Kepala Bandara Fatmawati Hengkang

BENGKULU, BE – Entah ada kaitannya dengan pengusiran yang dilakukan Gubernur Bengkulu H Junaidi Hamsyah terhadap Kepala Bandara Fatmawati Soekarno, Indar Mustopo beberapa waktu lalu atau tidak, yang jelas Indar Mustopo benar-benar hengkang dari Bengkulu.

Terihitung sejak Rabu (19/3) kemarin, Indar Mustopo tidak lagi menjabat sebagai Kepala Bandara Fatmawati Soekarno Bengkulu. Indar digantikan oleh Yufridon Gandoz Situmeang SSIT, SE, MM yang sebelumnya menjabat sebagai Direktur Akademi Penerbangan Medan, Sumatera Utara.

Karena tidak lagi bertugas di Bengkulu, Indar pun menyampaikan permohonan maafnya melalui pesan singkat yang dikirim kepada sejumlah pejabat Provinsi Bengkulu yang berbunyi “Yth Bapak/Ibu/Sdr.. Sehubungan telah berakhirnya masa tugas kedinasan kami di Kantor UPBU Fatmawati Soekarno – Bengkulu, pada tgl 18 Maret 2015, kami mohon ijin pamit, bilamana selama kami menjalankan tugas ada ucapan maupun tingkah laku yg kurang berkenan dihati bapak/ibu, baik yg disengaja maupun tidak, kami mohon maaf yang sebesar-besarnya, dan terima kasih atas kerjasama selama kami bertugas, semoga Allah SWT membalas kebaikan bapak/ibu semua dan tali silaturrahim tetap tersambung dengan baik”.

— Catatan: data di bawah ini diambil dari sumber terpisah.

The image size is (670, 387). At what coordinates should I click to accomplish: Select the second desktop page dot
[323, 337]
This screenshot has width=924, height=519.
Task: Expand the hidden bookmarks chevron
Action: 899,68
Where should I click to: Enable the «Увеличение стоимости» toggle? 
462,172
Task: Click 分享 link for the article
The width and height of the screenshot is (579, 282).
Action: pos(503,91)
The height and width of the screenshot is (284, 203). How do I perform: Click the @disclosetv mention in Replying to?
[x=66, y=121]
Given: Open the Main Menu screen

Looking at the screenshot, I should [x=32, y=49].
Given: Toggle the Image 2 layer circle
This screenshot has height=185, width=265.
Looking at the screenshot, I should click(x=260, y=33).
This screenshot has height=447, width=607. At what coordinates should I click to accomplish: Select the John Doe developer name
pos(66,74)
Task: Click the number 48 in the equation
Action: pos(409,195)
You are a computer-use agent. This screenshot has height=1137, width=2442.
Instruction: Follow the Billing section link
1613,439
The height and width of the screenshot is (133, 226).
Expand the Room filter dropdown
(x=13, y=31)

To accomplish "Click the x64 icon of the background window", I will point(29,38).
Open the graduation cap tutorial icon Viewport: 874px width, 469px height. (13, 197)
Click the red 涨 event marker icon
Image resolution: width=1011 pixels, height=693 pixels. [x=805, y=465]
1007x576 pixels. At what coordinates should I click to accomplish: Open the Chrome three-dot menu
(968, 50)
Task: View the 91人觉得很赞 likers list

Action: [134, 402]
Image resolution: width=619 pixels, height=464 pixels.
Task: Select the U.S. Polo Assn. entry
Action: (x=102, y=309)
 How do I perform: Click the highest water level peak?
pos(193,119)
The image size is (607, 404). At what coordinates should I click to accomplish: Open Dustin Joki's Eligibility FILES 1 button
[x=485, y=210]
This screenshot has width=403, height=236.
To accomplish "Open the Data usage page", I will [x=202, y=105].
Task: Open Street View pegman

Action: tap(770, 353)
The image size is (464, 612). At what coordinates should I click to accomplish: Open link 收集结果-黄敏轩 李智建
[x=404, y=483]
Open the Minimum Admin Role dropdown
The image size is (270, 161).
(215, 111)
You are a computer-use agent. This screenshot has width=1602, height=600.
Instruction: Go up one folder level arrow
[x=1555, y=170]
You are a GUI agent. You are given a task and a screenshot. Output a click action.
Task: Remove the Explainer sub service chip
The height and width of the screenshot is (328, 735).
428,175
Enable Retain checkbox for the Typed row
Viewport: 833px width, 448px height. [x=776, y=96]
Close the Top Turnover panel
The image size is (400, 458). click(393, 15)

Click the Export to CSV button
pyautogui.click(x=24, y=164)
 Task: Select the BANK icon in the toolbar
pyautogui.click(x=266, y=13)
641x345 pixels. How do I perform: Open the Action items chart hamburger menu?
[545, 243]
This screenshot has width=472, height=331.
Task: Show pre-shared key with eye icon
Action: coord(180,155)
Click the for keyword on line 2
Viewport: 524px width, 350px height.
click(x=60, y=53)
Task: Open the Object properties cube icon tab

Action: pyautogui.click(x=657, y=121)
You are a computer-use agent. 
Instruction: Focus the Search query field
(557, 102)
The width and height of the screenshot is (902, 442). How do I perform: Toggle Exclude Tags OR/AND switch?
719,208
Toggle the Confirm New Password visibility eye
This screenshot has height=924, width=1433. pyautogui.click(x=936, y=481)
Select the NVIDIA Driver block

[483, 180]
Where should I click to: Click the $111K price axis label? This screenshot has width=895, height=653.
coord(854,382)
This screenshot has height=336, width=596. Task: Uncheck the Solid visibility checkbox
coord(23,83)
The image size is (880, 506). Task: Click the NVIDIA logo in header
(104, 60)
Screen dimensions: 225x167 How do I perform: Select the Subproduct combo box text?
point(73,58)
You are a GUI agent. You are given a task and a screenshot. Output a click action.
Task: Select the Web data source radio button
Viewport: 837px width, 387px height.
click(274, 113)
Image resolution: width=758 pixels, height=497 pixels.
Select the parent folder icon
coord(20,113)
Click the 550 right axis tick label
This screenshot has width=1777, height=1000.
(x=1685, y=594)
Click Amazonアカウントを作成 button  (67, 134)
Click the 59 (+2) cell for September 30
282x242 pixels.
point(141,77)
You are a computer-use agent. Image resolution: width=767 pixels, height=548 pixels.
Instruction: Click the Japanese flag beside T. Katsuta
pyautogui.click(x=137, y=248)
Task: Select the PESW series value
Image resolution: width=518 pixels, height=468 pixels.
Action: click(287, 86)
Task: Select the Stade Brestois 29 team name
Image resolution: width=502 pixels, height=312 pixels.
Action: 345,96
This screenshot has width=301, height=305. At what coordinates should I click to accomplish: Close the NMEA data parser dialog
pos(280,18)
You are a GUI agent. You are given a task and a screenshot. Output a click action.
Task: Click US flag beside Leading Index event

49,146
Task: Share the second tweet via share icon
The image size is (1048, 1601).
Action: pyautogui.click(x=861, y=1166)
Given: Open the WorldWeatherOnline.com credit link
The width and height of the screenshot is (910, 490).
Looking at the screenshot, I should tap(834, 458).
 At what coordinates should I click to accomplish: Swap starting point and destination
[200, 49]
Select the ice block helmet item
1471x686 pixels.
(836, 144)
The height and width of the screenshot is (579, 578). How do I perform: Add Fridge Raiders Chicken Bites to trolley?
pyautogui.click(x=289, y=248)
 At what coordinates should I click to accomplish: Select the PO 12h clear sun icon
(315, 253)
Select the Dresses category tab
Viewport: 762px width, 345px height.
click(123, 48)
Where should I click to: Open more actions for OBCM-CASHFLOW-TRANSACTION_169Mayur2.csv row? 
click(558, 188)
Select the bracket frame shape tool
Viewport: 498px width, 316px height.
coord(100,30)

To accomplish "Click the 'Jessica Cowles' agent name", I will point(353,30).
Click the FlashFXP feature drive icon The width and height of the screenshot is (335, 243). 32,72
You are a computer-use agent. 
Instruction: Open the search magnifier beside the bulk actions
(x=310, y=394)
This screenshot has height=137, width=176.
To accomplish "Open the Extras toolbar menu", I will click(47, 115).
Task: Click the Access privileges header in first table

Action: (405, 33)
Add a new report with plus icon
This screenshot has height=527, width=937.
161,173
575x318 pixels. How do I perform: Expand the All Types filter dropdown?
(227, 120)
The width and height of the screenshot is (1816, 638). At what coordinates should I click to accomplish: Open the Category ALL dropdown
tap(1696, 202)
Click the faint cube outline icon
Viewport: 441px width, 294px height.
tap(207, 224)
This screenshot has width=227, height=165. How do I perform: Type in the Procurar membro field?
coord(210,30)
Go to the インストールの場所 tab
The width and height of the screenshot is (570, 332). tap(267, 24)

Kepala Dinas Perhubungan, Komunikasi dan Informasi (Dishubkominfo) Provinsi Bengkulu, Drs Rusdi Bakar MPd membantah mutasi kepala bandara tersebut ada kaitannya dengan pengusiran oleh gubernur beberapa waktu lalu, melainkan itu murni kebijakan pimpinan Kementerian Perhubungan.

“Saya kira tidak ada hubungannya dengan gubernur, itu kebijakan pusat dan setiap saat bisa diganti oleh atasannya di Kemenhub,” kata Rusdi saat diwawancarai diruang kerjanya, kemarin.
Kepada Kepala Bandara yang baru tersebut, Pemprov menginginkan agar pembangunan bidang udara di Bengkulu semakin membaik, terlebih untuk pengembangan Bandara Fatmawati Soekarno sudah memiliki program yang jelas.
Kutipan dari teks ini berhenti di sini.